You can also save paper by printing only the view you intend to sew. Some companies offer each pattern variation separately, and some you’ll have to look at the pattern layout and decide which pages you want to print. For example, if you were printing a dress pattern, and you know you want it to be sleeveless, then don’t print the pages that include the sleeves! It’s a bit more hassle to print pages 1-16, 27-35, 38, 42 (you get the idea), but it’s worth it to me if I’m saving some paper.

I haven’t decided if I want to sew View A or View B yet, so I printed both Archer variations.

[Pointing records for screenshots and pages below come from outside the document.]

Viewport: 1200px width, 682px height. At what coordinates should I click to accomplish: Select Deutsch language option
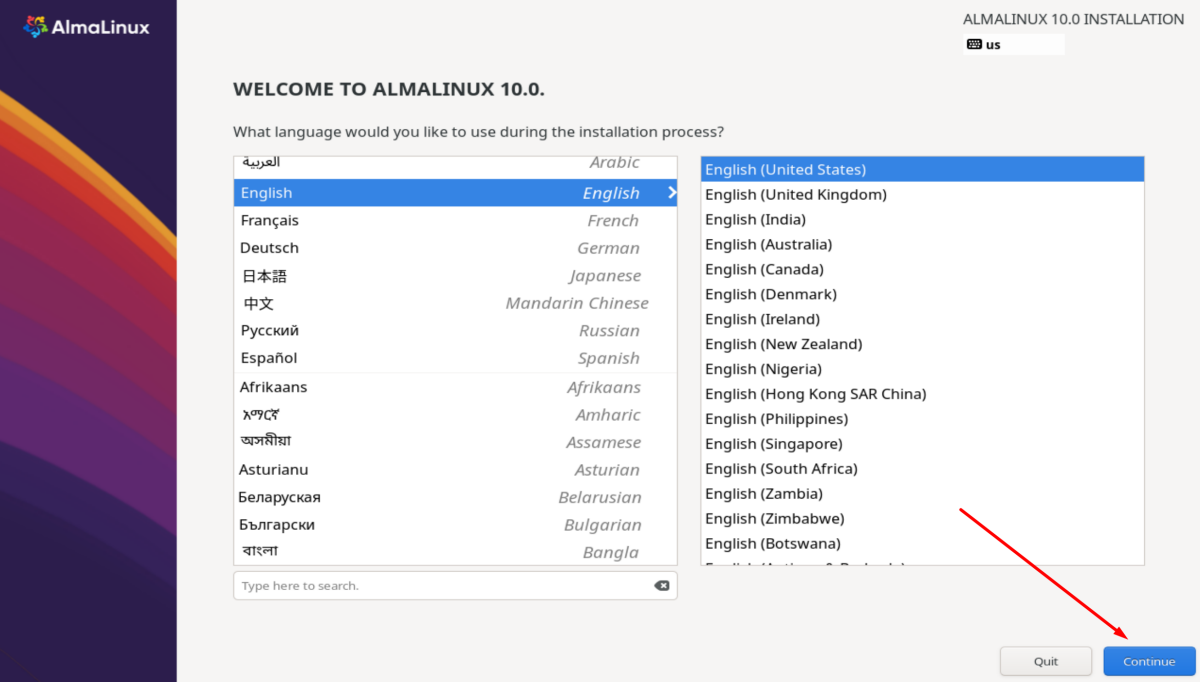[455, 248]
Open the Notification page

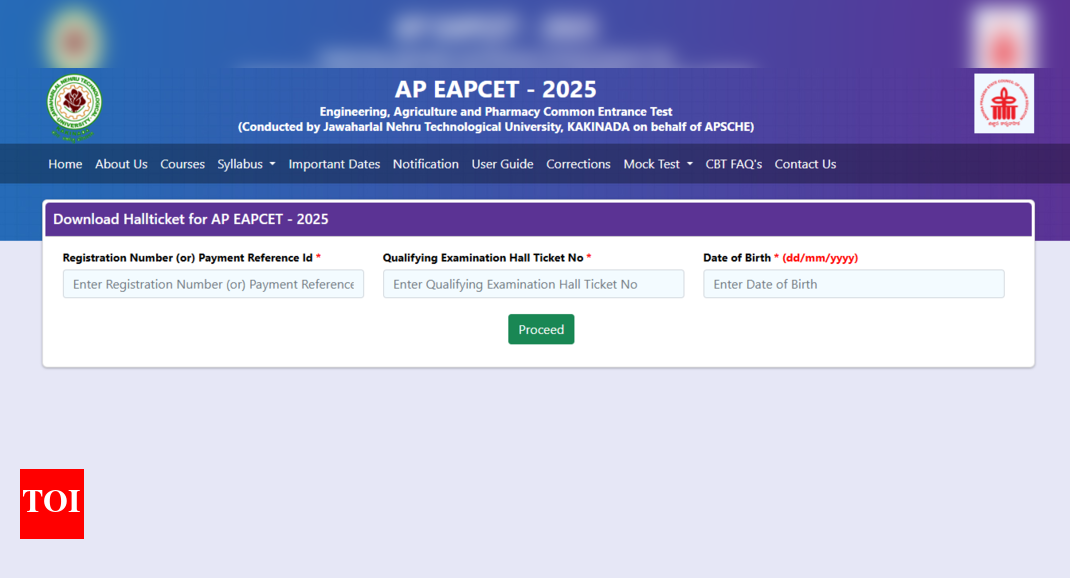click(x=425, y=164)
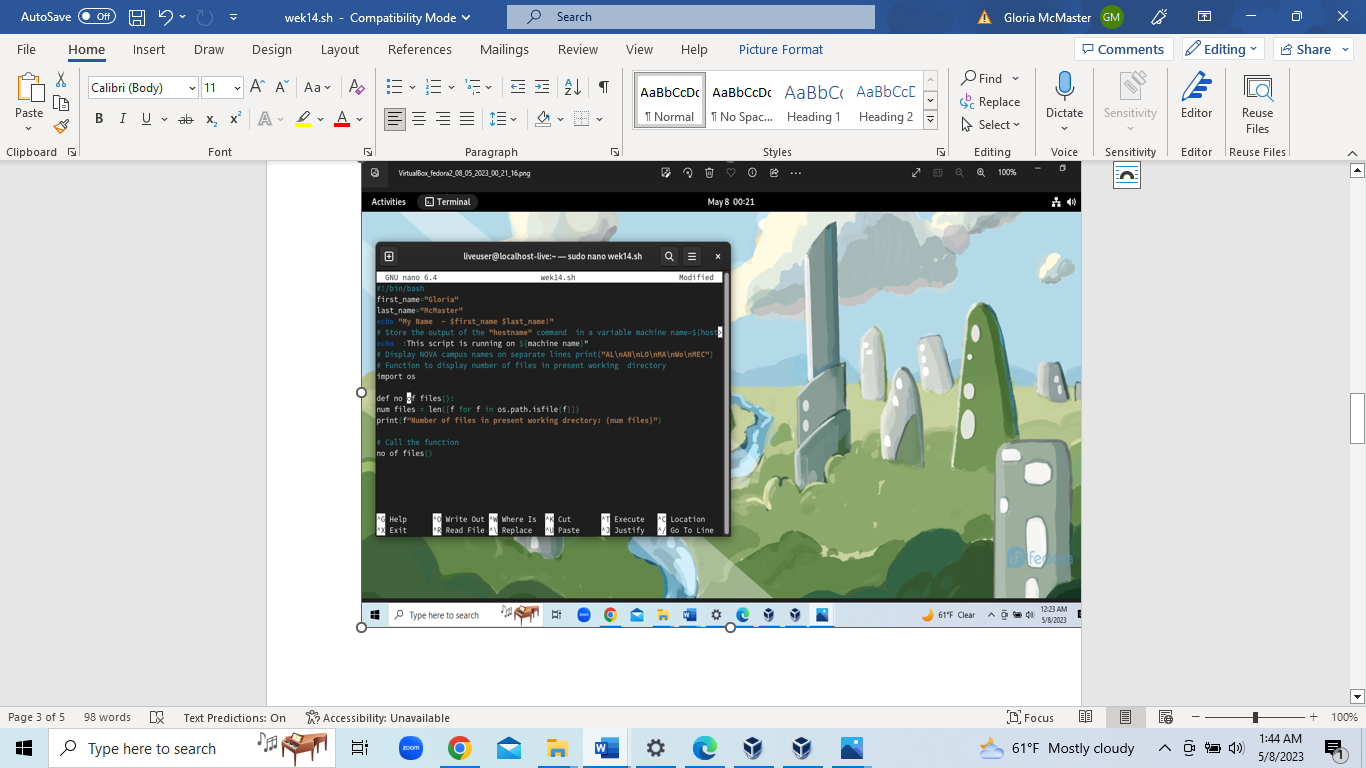The width and height of the screenshot is (1366, 768).
Task: Click the Format Painter icon
Action: (x=61, y=127)
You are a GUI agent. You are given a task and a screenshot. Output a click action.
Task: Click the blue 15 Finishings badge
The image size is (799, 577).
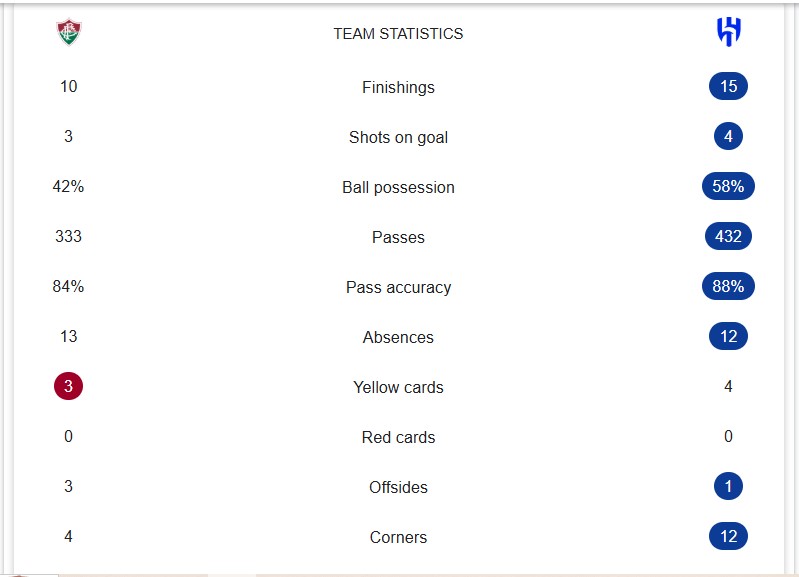coord(728,87)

Leave your pages in sequential order and lay out your pieces in assembly line style for faster construction. Technically you do not need to cut out all four sides of each page. I stack three sheets together and cut only the right and bottom edges. By doing this, I can still overlap and connect the matching triangles, but I’m only doing half the work. There were a few pages I had to cut out individually because the paper fed through my printer at a funny angle, but for the most part I can cut 3 or 4 pages stacked on top of each other and everything still lines up (you can hold your stacked pages up to the light before you cut to make sure).

In the photo below, you can see this method in action.


Tape the pattern together as you cut out the pages so you don’t lose any or get them shuffled up. By cutting and taping in the order the pages were printed, everything will go together with ease. You won’t have to worry about finding piece 2D in a sea of paper, it will just conveniently come after 2C.


I use minimal tape initially until I can tell where I need to cut the actual pattern pieces. For example: I don’t need to put a piece of tape on the alignment triangles if they end up being in a space that’s not actually holding my pattern piece together when it’s cut out. Instead, I make sure I have tape holding two pieces together along the cutting lines in my specific size. This way I’m not wasting a lot of tape.

Another thing to consider (and this is actually good advice for working with any kind of pattern) is how much time you need to cut out and assemble your pattern completely, in one sitting. If you get started and then need to put it aside half way through, things are bound to get lost (or subjected to abuse by cats. Trust me, I speak from experience). Eliminate extra frustration by giving yourself ample time, and space for that matter, to prepare your patterns.

Hopefully these quick tips will help make your PDF pattern assembly a little less daunting!

Do you have any tips to add to the list?